══ The data

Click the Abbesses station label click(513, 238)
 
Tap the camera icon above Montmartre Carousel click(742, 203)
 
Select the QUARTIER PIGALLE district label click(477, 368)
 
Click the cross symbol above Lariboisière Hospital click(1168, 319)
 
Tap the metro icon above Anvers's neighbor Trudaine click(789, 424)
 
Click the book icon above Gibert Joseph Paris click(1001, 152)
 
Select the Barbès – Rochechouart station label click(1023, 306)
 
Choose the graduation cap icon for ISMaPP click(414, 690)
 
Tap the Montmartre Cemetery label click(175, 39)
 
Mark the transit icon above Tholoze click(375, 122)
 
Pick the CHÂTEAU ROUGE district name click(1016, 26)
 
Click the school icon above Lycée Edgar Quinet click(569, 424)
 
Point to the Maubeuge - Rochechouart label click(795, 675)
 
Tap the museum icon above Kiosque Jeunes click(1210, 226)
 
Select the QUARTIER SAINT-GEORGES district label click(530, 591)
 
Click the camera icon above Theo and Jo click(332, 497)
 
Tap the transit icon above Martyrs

════

• Aim: Count the lines of the records that contain the word "above", matching case exactly. What is the total? Give only the number.

• Response to the exercise: 9